Abstract
Intraductal papillary mucinous neoplasms (IPMNs) account for about 7% of clinically diagnosed pancreatic neoplasm and up to 50% of all incidentally detected pancreatic cysts. Described by Oshi et al in 1982, the incidence of these mucin-producing epithelial tumors of the exocrine pancreas has been increasing. Furthermore, IPMNs are thought to be direct precursors of pancreatic ductal carcinoma (PDA), which is among the most lethal human cancers. Many of the IPMNs are detected occur in nonsurgical candidates. Those surgically resected, a significant proportion develops PDA in the pancreatic remnant and die of disseminated disease. There is currently no chemotherapy specifically approved for treating IPMNs. Erlotinib (Tarceva, OSI-774) is an anti epidermal growth factor receptor (EGFR) orally active antitumor agent for treatment of solid tumors that is used in combination with chemotherapy to treat pancreatic adenocarcinoma.

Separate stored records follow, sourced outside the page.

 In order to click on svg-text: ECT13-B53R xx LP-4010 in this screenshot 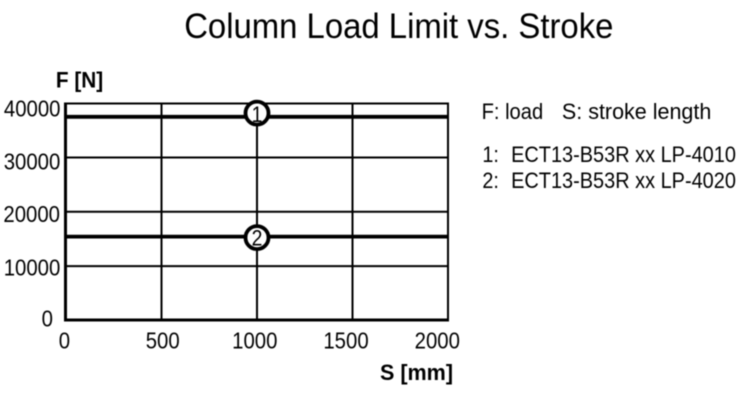, I will do `click(624, 155)`.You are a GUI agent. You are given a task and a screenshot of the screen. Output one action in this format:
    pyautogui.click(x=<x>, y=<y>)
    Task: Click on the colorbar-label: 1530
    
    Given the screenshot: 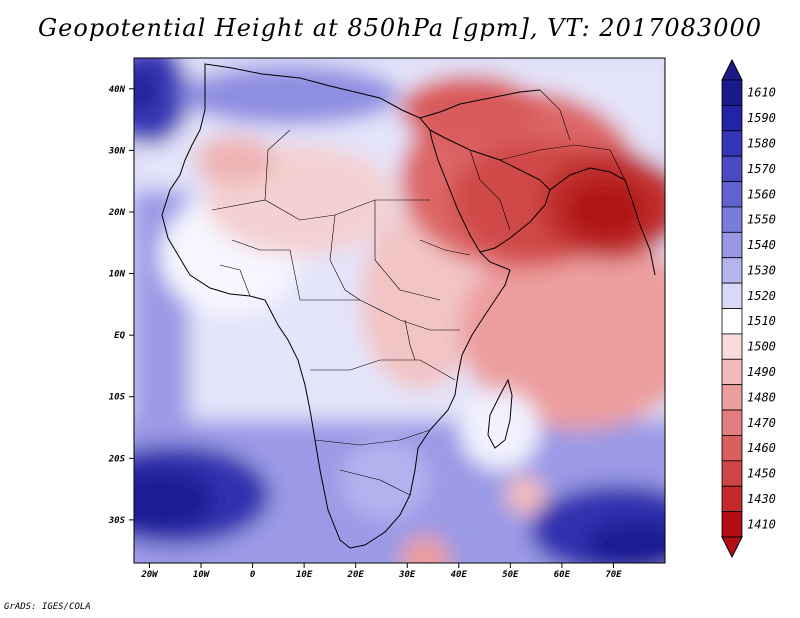 What is the action you would take?
    pyautogui.click(x=762, y=270)
    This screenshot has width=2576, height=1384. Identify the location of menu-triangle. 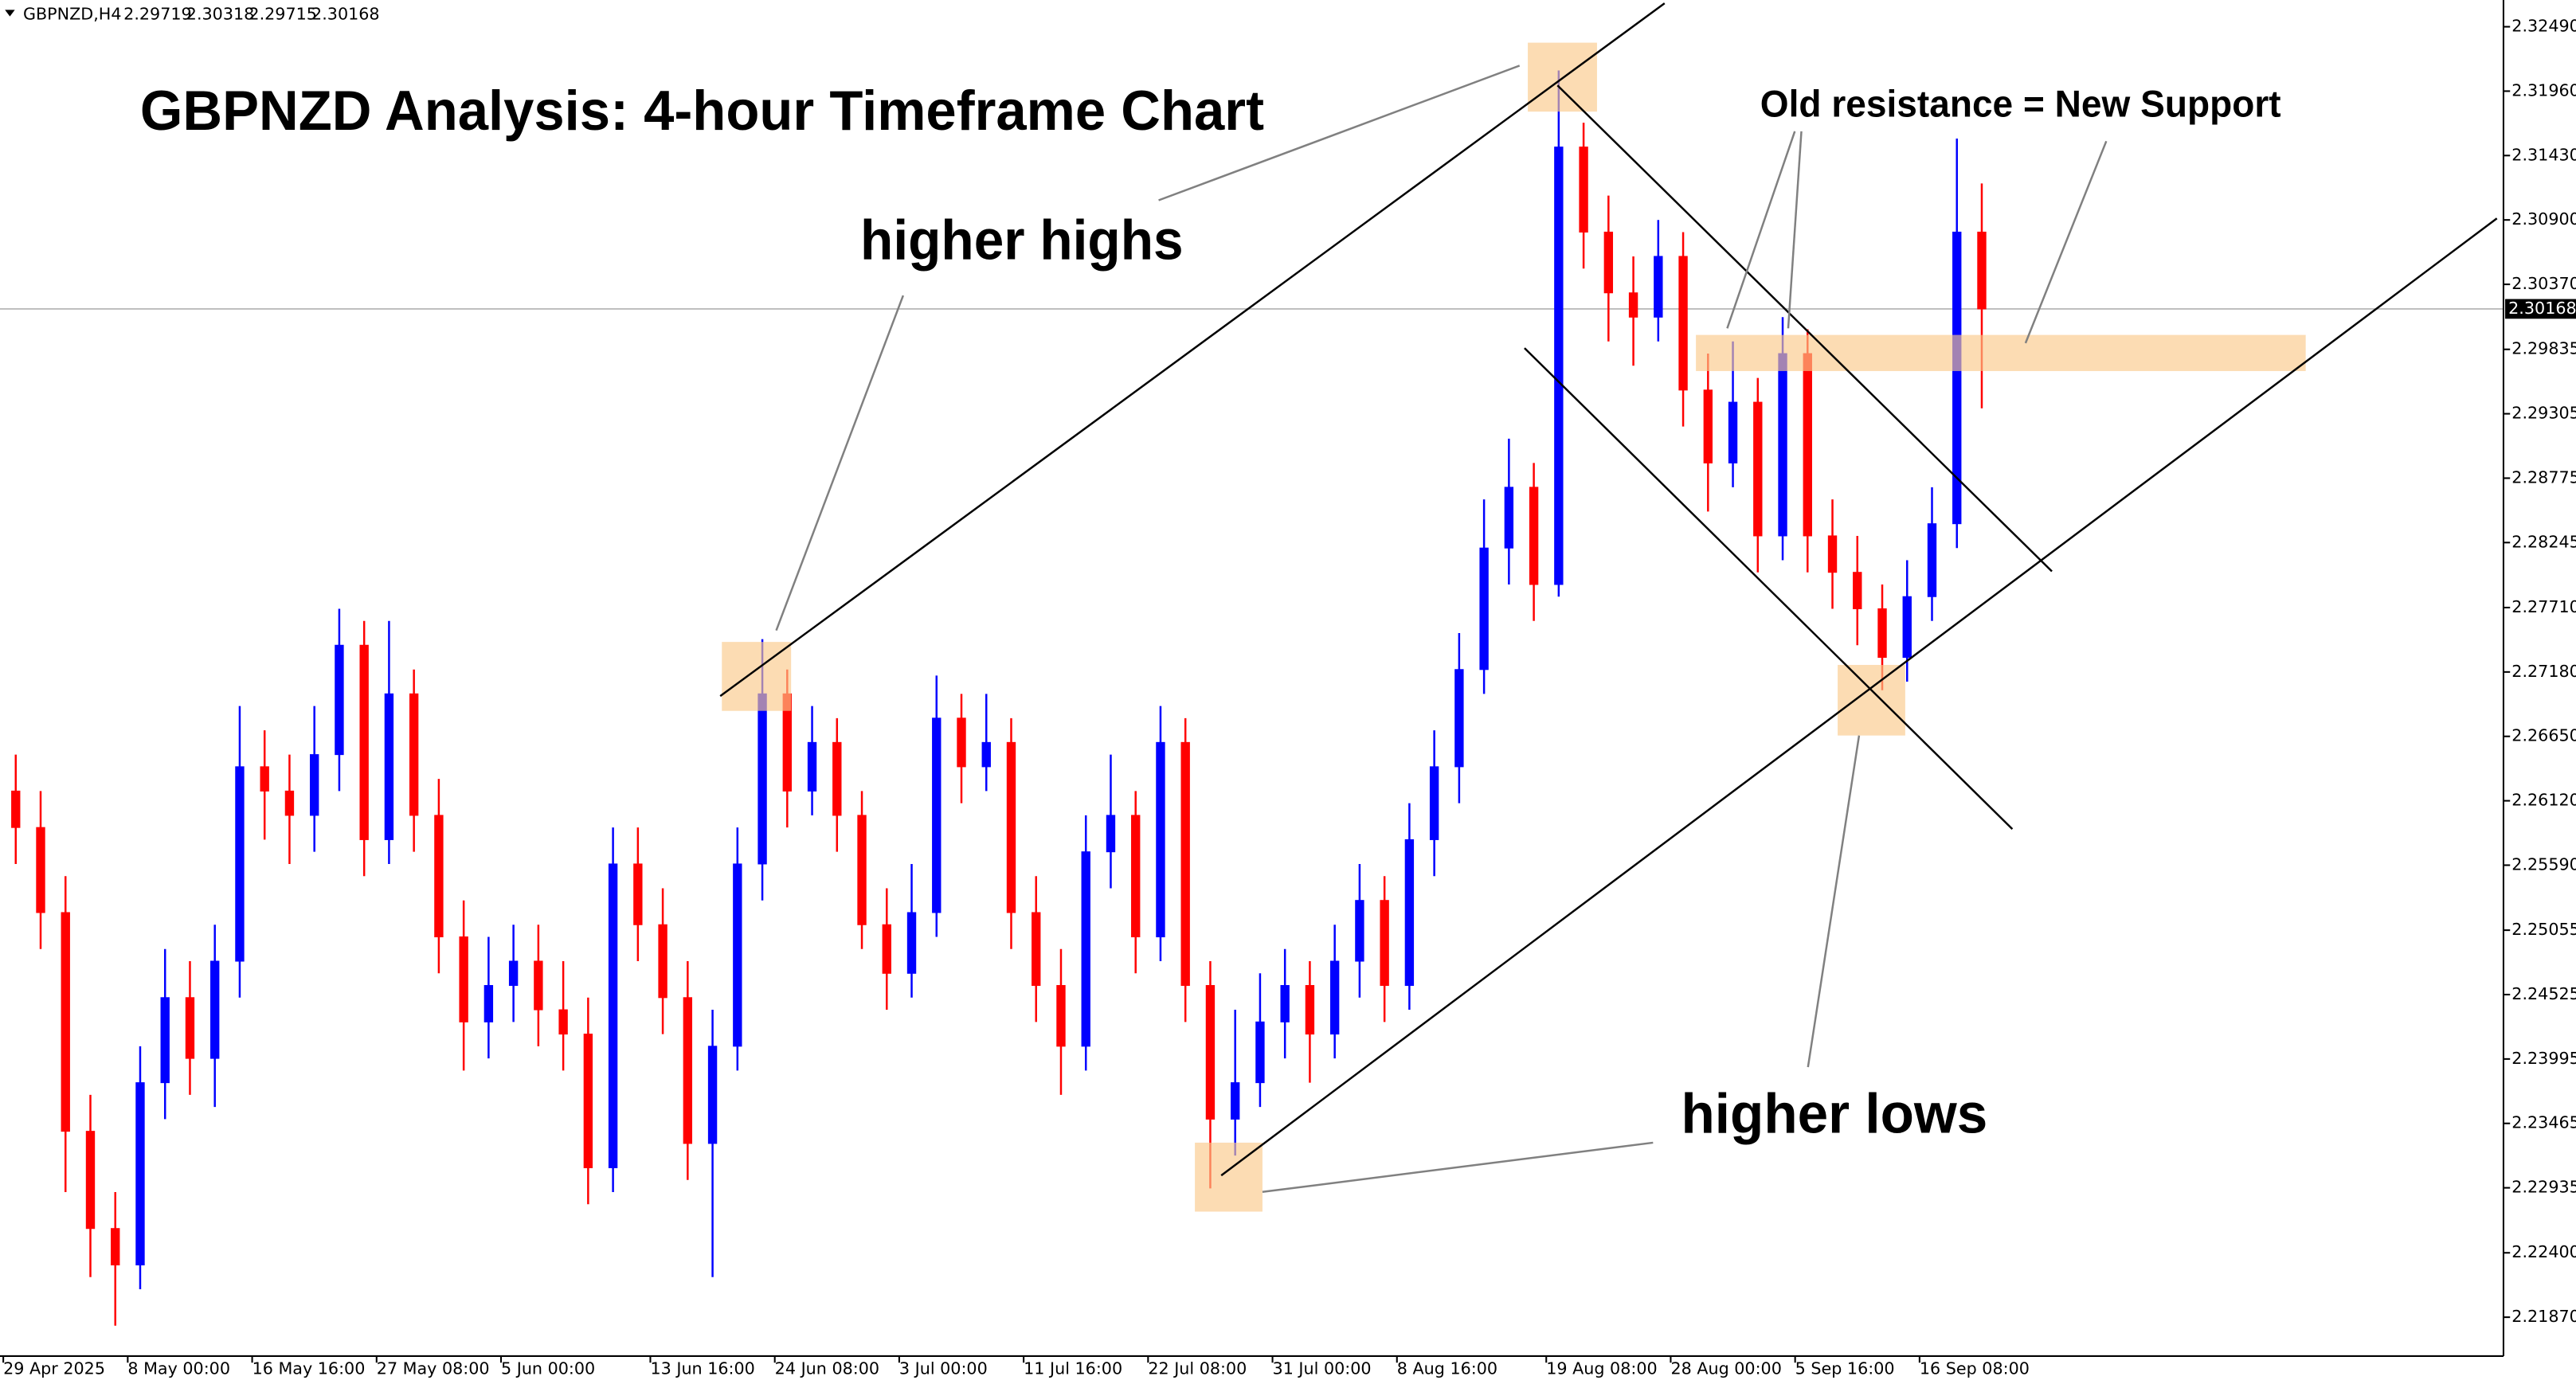
(10, 14).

A single arm, presurgical phase IIa trial using 100mg erlotinib in IPMNs patients (7-28 days prior to surgery) was conducted. Pre and post-erlotinib IPMN tissues were compared for a reduction in the EGF regulated biomarker Mucin 5AC (MUC 5AC) as the primary outcome. Secondary outcomes included clinical regression of IPMNs and quantification of the concentration of erlotinib in pancreatic tissue. Six IPMN patients were enrolled and pancreatic surgical specimens consistently showed decreased MUC5AC with erlotinib treatment. Additionally, one patient had a clinical complete response by CT criteria. No unanticipated safety issues were observed in trial participants. Overall, these preliminary results suggest erlotinib and other EGFR antagonists should be examined further for anti-IPMN activity.
Citation Information: Cancer Prev Res 2010;3(12 Suppl):A67.